• [Task objective]:
Starting at the line that contains "Task: Go to browser home page icon", write out each line exactly through the last one in the material below, and nothing more; omit all pictures.
----
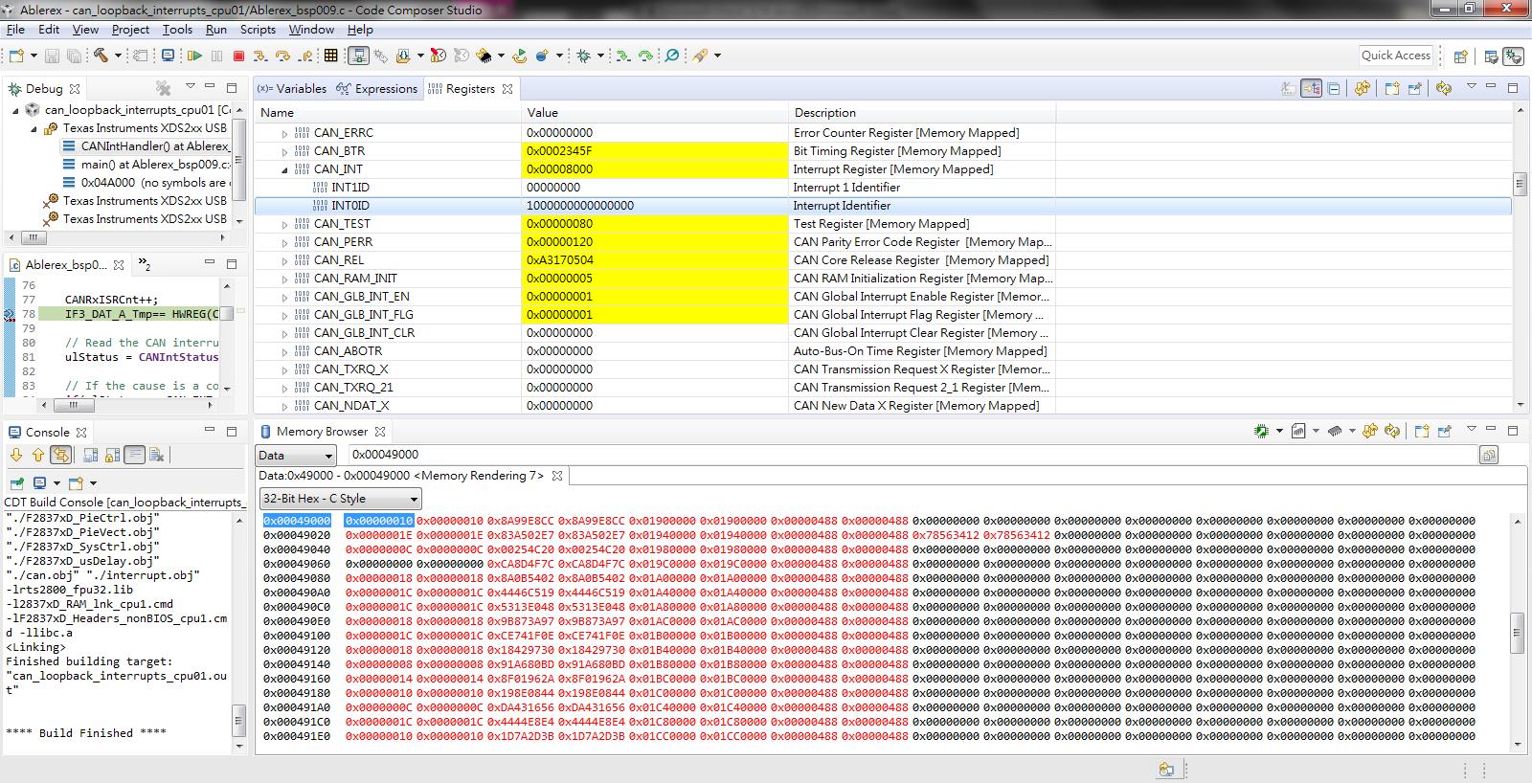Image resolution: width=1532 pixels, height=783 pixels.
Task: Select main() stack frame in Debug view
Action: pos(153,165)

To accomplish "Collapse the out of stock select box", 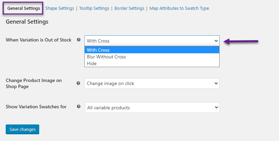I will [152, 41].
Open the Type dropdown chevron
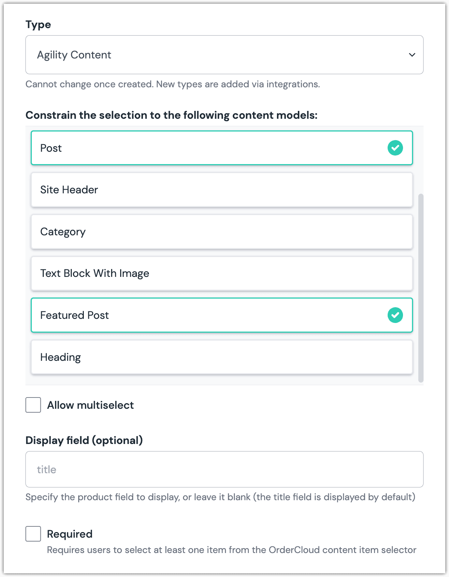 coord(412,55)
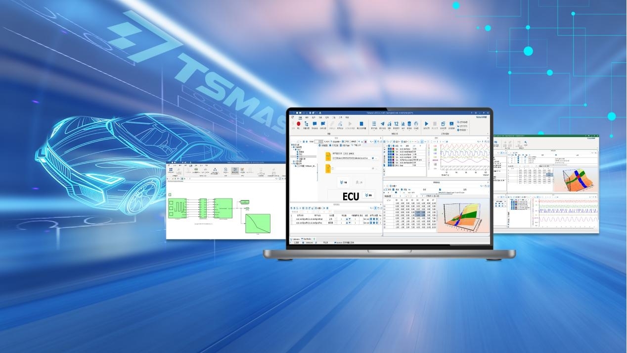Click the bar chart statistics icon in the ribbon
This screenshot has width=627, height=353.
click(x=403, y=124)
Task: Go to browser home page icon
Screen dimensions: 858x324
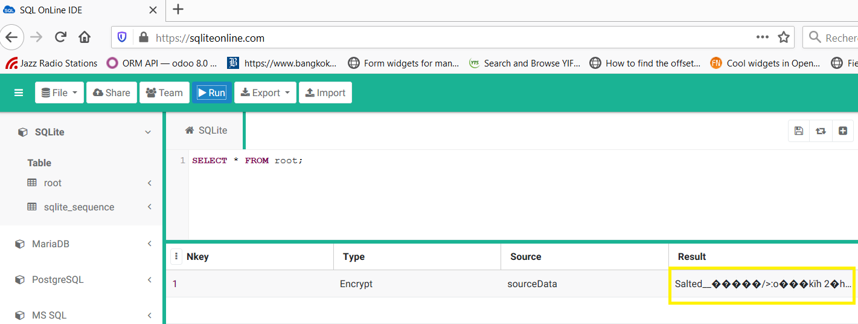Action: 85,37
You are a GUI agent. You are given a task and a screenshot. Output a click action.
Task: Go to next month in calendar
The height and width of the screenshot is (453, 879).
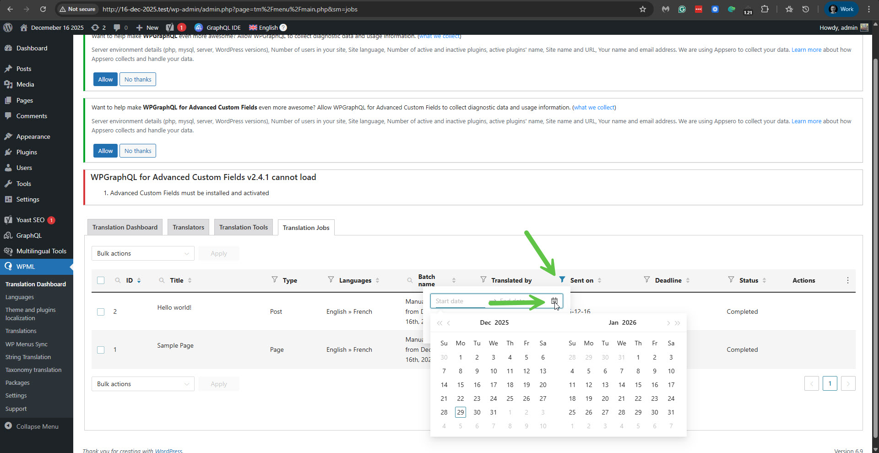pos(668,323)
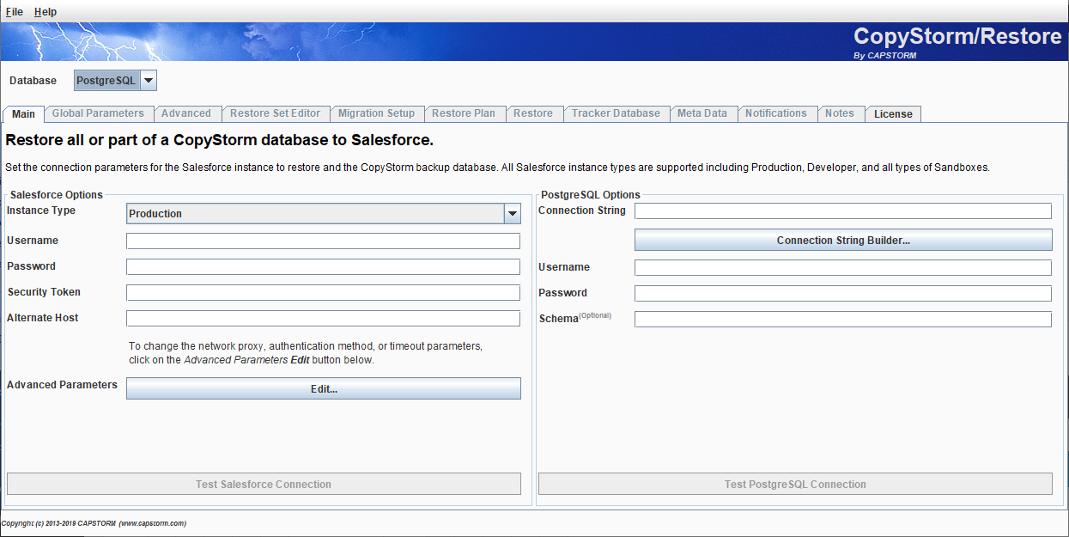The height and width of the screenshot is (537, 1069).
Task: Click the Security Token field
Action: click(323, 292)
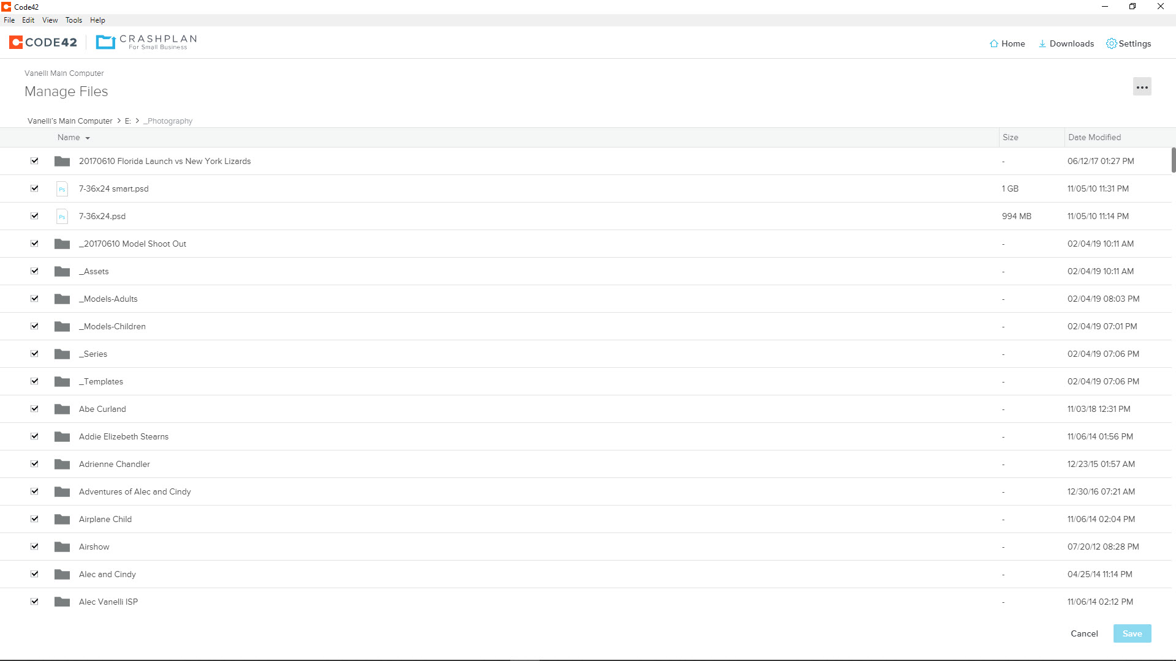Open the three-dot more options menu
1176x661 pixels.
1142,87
----
• [Exercise answer]:
Task: Go to browser home page icon
Screen dimensions: 858x324
Action: 85,37
You are a GUI agent. You are given a task and a screenshot. Output a click action.
Task: Go to next month in calendar
The height and width of the screenshot is (453, 879).
pos(668,323)
The height and width of the screenshot is (537, 1069).
Task: Click the Security Token field
Action: click(323, 292)
Open the three-dot more options menu
1176x661 pixels.
1142,87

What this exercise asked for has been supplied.